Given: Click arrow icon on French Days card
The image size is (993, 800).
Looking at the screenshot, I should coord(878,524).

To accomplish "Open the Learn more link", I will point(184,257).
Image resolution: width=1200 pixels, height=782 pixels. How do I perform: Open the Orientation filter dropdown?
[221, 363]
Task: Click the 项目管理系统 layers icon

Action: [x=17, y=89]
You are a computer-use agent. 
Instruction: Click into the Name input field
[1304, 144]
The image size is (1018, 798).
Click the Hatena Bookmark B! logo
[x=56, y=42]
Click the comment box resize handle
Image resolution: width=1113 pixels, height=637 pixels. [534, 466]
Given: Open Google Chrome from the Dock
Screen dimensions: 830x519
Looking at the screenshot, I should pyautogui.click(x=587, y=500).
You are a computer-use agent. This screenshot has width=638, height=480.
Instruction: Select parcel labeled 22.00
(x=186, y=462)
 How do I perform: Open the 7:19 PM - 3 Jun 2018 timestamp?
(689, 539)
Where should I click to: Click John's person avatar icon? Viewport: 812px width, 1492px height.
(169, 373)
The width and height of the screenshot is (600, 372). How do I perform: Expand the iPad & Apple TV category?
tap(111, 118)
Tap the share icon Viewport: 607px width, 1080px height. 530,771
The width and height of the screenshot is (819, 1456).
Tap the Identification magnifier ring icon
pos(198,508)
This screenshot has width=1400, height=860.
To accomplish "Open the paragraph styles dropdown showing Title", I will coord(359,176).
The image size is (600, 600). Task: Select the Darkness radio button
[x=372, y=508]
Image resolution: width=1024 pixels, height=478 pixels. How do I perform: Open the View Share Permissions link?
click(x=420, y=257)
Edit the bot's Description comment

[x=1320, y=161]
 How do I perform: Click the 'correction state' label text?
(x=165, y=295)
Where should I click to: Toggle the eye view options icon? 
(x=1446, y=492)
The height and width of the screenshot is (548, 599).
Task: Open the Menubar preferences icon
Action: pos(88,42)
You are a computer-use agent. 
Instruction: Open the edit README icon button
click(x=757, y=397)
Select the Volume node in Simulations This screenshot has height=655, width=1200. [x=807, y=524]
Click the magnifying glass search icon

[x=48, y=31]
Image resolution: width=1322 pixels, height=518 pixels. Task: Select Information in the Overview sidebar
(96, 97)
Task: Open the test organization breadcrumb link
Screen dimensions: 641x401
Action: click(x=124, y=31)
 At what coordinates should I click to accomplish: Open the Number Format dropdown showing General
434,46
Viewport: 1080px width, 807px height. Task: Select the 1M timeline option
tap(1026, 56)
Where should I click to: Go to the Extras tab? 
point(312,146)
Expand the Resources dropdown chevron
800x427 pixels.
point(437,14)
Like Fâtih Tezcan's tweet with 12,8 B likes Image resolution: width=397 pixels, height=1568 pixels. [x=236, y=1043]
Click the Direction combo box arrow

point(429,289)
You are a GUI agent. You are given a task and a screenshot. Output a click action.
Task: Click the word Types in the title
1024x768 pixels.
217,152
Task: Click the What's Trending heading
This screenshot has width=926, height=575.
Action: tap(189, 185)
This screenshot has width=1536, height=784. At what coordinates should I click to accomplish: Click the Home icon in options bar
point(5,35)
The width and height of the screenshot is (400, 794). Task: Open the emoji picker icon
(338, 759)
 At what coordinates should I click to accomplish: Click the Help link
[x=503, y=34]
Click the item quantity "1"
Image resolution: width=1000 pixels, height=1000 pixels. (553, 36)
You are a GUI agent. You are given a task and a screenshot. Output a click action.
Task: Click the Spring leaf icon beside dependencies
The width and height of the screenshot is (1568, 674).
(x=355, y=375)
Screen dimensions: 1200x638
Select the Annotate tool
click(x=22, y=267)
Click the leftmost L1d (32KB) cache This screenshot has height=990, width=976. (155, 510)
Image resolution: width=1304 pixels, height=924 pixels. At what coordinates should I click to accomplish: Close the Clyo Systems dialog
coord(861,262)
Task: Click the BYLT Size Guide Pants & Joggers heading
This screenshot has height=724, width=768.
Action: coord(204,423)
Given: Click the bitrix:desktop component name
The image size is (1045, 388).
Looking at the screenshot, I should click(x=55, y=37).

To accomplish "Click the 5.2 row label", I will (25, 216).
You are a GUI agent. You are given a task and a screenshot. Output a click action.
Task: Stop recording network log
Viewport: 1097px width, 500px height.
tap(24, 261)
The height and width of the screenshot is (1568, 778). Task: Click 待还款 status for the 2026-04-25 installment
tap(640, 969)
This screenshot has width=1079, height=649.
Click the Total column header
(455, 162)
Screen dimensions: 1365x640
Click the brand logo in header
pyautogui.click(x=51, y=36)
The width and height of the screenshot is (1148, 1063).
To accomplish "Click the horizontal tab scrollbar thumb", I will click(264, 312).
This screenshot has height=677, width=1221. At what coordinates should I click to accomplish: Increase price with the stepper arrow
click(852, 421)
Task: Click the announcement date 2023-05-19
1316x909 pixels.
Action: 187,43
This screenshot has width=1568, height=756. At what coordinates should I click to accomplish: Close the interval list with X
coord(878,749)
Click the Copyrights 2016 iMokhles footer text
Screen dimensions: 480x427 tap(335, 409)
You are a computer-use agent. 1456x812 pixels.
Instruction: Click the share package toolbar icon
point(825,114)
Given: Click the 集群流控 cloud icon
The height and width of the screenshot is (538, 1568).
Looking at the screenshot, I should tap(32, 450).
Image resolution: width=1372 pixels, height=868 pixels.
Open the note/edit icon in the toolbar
──────
◆ PROBLEM DETAILS ◆
Transcribe every entry, keeping each line exactly as it reads.

◆ TASK OUTPUT ◆
Given: Click arrow icon on French Days card
The image size is (993, 800).
Looking at the screenshot, I should coord(878,524).

To accomplish "Open the Learn more link", I will point(184,257).
Image resolution: width=1200 pixels, height=782 pixels. How do I perform: Open the Orientation filter dropdown?
[221, 363]
Task: Click the 项目管理系统 layers icon

Action: [x=17, y=89]
You are a computer-use agent. 
Instruction: Click into the Name input field
[1304, 144]
The image size is (1018, 798).
Click the Hatena Bookmark B! logo
[x=56, y=42]
Click the comment box resize handle
Image resolution: width=1113 pixels, height=637 pixels. [534, 466]
Given: Open Google Chrome from the Dock
Screen dimensions: 830x519
Looking at the screenshot, I should pyautogui.click(x=587, y=500).
You are a computer-use agent. This screenshot has width=638, height=480.
Instruction: Select parcel labeled 22.00
(x=186, y=462)
 How do I perform: Open the 7:19 PM - 3 Jun 2018 timestamp?
(689, 539)
Where should I click to: Click John's person avatar icon? Viewport: 812px width, 1492px height.
(169, 373)
The width and height of the screenshot is (600, 372). How do I perform: Expand the iPad & Apple TV category?
tap(111, 118)
Tap the share icon Viewport: 607px width, 1080px height. 530,771
The width and height of the screenshot is (819, 1456).
Tap the Identification magnifier ring icon
pos(198,508)
This screenshot has width=1400, height=860.
To accomplish "Open the paragraph styles dropdown showing Title", I will coord(359,176).
The image size is (600, 600). Task: Select the Darkness radio button
[x=372, y=508]
Image resolution: width=1024 pixels, height=478 pixels. How do I perform: Open the View Share Permissions link?
click(x=420, y=257)
Edit the bot's Description comment

[x=1320, y=161]
 How do I perform: Click the 'correction state' label text?
(x=165, y=295)
Where should I click to: Toggle the eye view options icon? 
(x=1446, y=492)
The height and width of the screenshot is (548, 599).
Task: Open the Menubar preferences icon
Action: pos(88,42)
You are a computer-use agent. 
Instruction: Open the edit README icon button
click(x=757, y=397)
Select the Volume node in Simulations This screenshot has height=655, width=1200. [x=807, y=524]
Click the magnifying glass search icon

[x=48, y=31]
Image resolution: width=1322 pixels, height=518 pixels. Task: Select Information in the Overview sidebar
(96, 97)
Task: Open the test organization breadcrumb link
Screen dimensions: 641x401
Action: click(x=124, y=31)
 At what coordinates should I click to accomplish: Open the Number Format dropdown showing General
434,46
Viewport: 1080px width, 807px height. Task: Select the 1M timeline option
tap(1026, 56)
Where should I click to: Go to the Extras tab? 
point(312,146)
Expand the Resources dropdown chevron
800x427 pixels.
point(437,14)
Like Fâtih Tezcan's tweet with 12,8 B likes Image resolution: width=397 pixels, height=1568 pixels. [x=236, y=1043]
Click the Direction combo box arrow

point(429,289)
You are a GUI agent. You are given a task and a screenshot. Output a click action.
Task: Click the word Types in the title
1024x768 pixels.
217,152
Task: Click the What's Trending heading
This screenshot has width=926, height=575.
Action: tap(189, 185)
This screenshot has width=1536, height=784. At what coordinates should I click to accomplish: Click the Home icon in options bar
point(5,35)
The width and height of the screenshot is (400, 794). Task: Open the emoji picker icon
(338, 759)
 At what coordinates should I click to accomplish: Click the Help link
[x=503, y=34]
Click the item quantity "1"
Image resolution: width=1000 pixels, height=1000 pixels. (553, 36)
You are a GUI agent. You are given a task and a screenshot. Output a click action.
Task: Click the Spring leaf icon beside dependencies
The width and height of the screenshot is (1568, 674).
(x=355, y=375)
Screen dimensions: 1200x638
Select the Annotate tool
click(x=22, y=267)
Click the leftmost L1d (32KB) cache This screenshot has height=990, width=976. (155, 510)
Image resolution: width=1304 pixels, height=924 pixels. At what coordinates should I click to accomplish: Close the Clyo Systems dialog
coord(861,262)
Task: Click the BYLT Size Guide Pants & Joggers heading
This screenshot has height=724, width=768.
Action: coord(204,423)
Given: Click the bitrix:desktop component name
The image size is (1045, 388).
Looking at the screenshot, I should click(x=55, y=37).

To accomplish "Click the 5.2 row label", I will (25, 216).
You are a GUI agent. You are given a task and a screenshot. Output a click action.
Task: Stop recording network log
Viewport: 1097px width, 500px height.
tap(24, 261)
The height and width of the screenshot is (1568, 778). Task: Click 待还款 status for the 2026-04-25 installment
tap(640, 969)
This screenshot has width=1079, height=649.
Click the Total column header
(455, 162)
Screen dimensions: 1365x640
Click the brand logo in header
pyautogui.click(x=51, y=36)
The width and height of the screenshot is (1148, 1063).
To accomplish "Click the horizontal tab scrollbar thumb", I will click(264, 312).
This screenshot has height=677, width=1221. At what coordinates should I click to accomplish: Increase price with the stepper arrow
click(852, 421)
Task: Click the announcement date 2023-05-19
1316x909 pixels.
Action: 187,43
This screenshot has width=1568, height=756. At what coordinates should I click to accomplish: Close the interval list with X
coord(878,749)
Click the Copyrights 2016 iMokhles footer text
Screen dimensions: 480x427 tap(335, 409)
You are a computer-use agent. 1456x812 pixels.
Instruction: Click the share package toolbar icon
point(825,114)
Given: Click the 集群流控 cloud icon
The height and width of the screenshot is (538, 1568).
Looking at the screenshot, I should tap(32, 450).
Image resolution: width=1372 pixels, height=868 pixels.
Open the note/edit icon in the toolbar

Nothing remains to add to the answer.